1. At least one of the two matrices is nonsingular. When $M$ is nonsingular, the inequality is equivalent to $$4xz \det(xI + yNM^{-1} + z(NM^{-1})^2) \ge (4xz-y^2) (x-z \det(NM^{-1}))^2.$$ So, we may assume that $M=I$. The inequality then becomes $$4xz\det(xI + yN + zN^2) \ge (4xz-y^2) (x-z \det(N))^2.$$ One can verify that the difference between the two sides is equal to $\left[(x+z\det(N))y + 2xz\operatorname{trace}(N)\right]^2$. Hence the inequality holds.
2. $M,N$ are singular and diagonalisable.
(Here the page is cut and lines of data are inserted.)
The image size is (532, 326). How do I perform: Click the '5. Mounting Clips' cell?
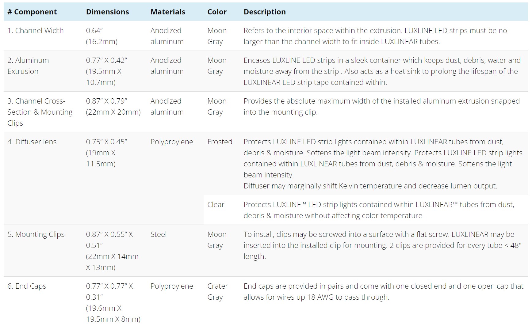click(36, 234)
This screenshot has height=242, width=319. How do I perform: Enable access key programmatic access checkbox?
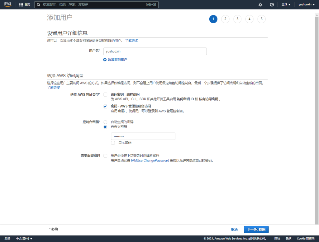(105, 94)

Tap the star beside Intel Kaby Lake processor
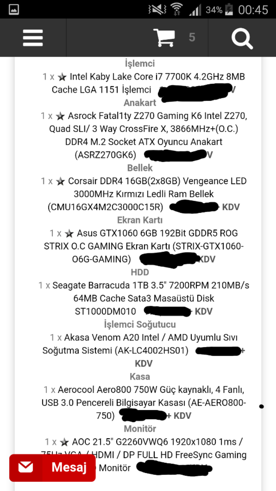(62, 77)
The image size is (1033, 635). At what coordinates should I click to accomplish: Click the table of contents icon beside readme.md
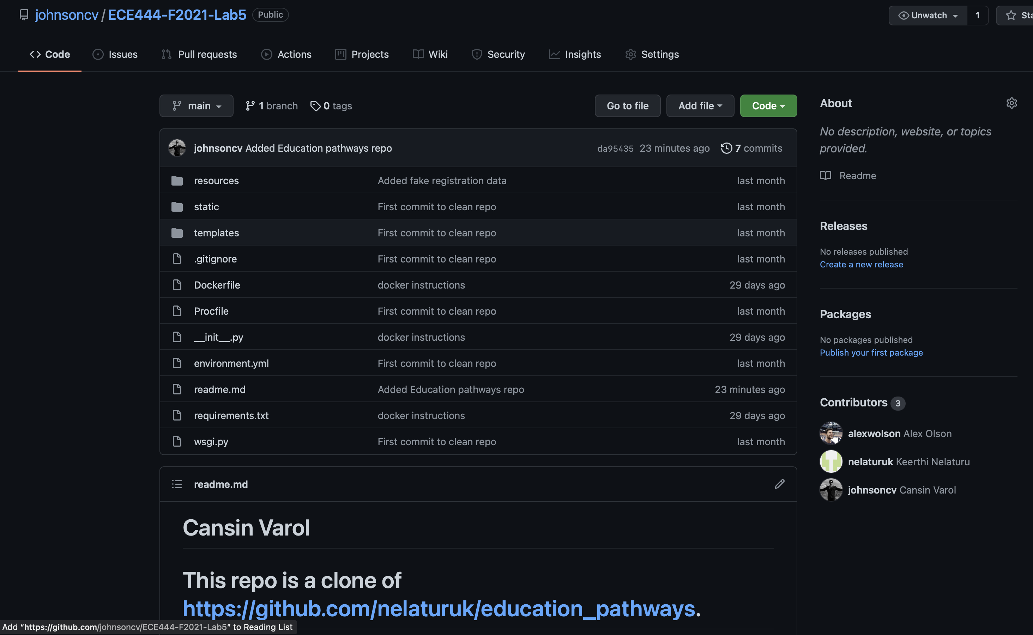(x=177, y=484)
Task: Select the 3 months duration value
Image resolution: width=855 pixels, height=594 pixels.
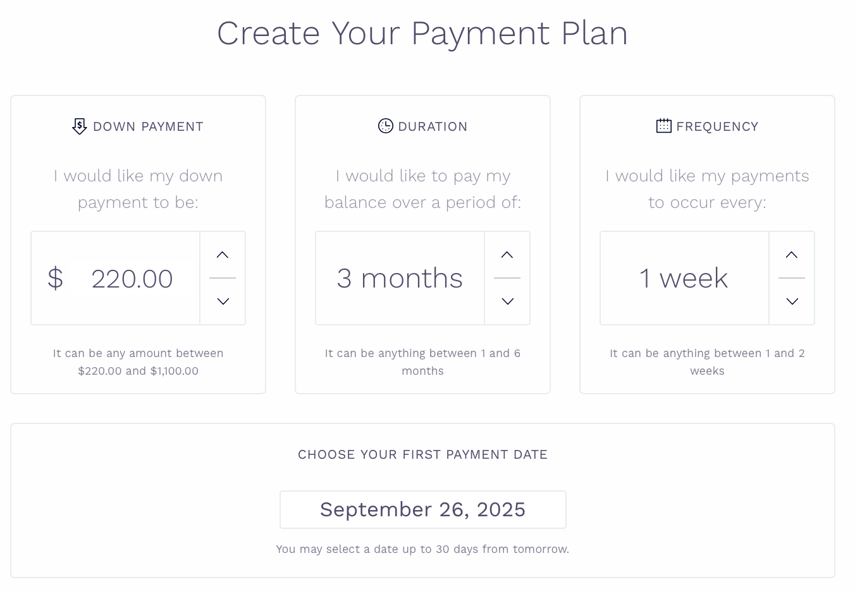Action: coord(400,279)
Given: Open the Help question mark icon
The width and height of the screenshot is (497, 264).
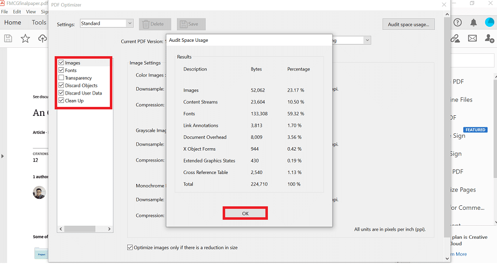Looking at the screenshot, I should 458,22.
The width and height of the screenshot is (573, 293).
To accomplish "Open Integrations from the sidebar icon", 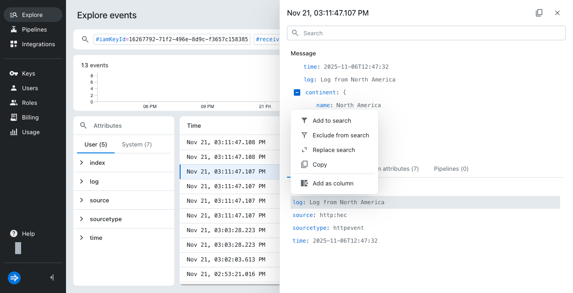I will click(x=14, y=44).
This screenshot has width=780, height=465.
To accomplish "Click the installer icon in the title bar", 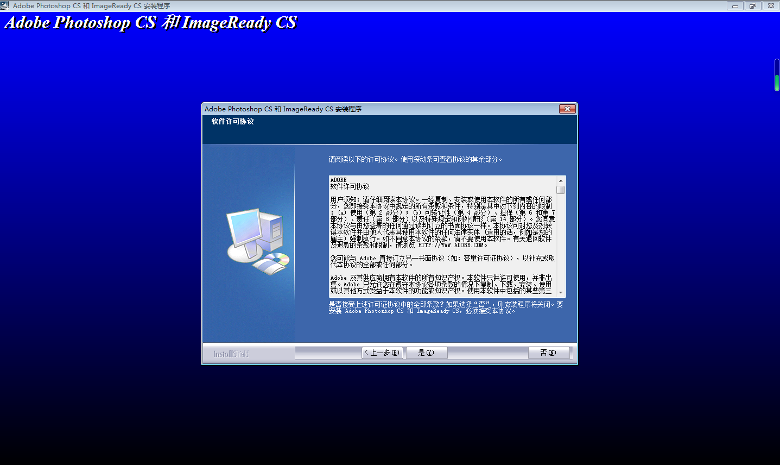I will [x=5, y=5].
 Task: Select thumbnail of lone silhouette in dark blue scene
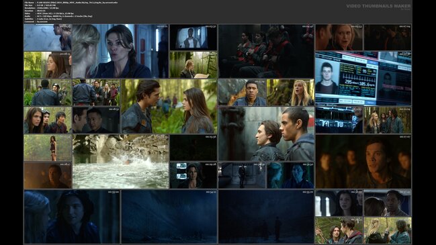coord(266,217)
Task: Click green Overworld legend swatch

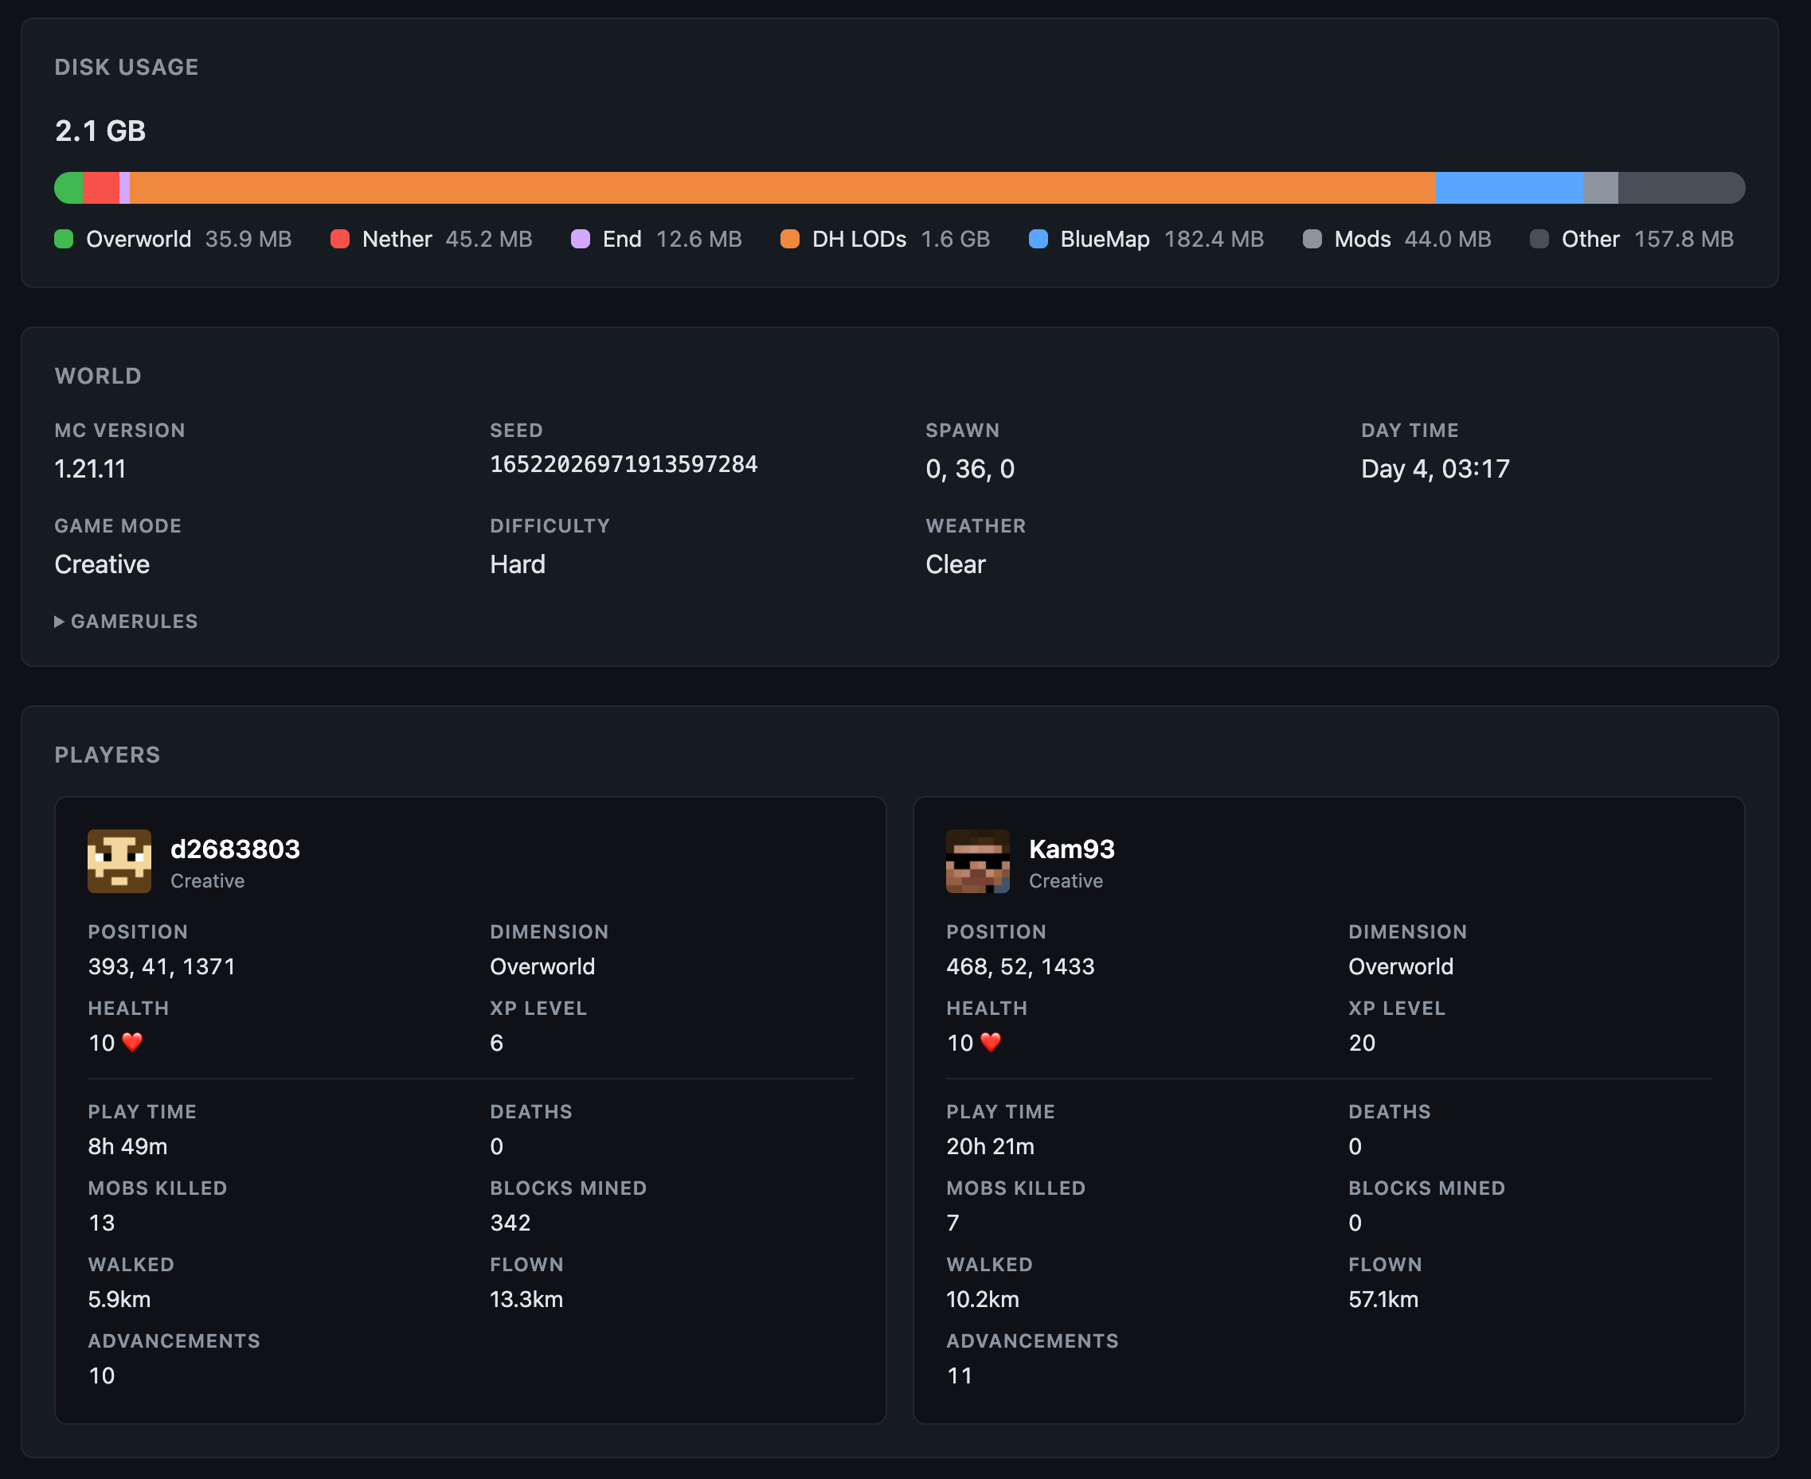Action: pyautogui.click(x=64, y=239)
We may assume that $M=\operatorname{diag}(m,0)$ and $N=\operatorname{diag}(0,n)$ or $\operatorname{diag}(n,0)$ for some $m,n\in\mathbb R$. When $N=\operatorname{diag}(0,n)$, the inequality reduces to $4x^2z^2m^2n^2\ge0$; when $N=\operatorname{diag}(n,0)$, the inequality reduces to $0\ge0$.
3. $M$ and $N$ are nilpotent matrices. We may assume that they are both scalar multiples of $\pmatrix{0&1\\ 0&0}$. The inequality then reduces to $0\ge0$.

I must stress that this answer is rather unsatisfactory, as it does not really explain how the inequality arises. I hope someone can come up with a more revealing answer.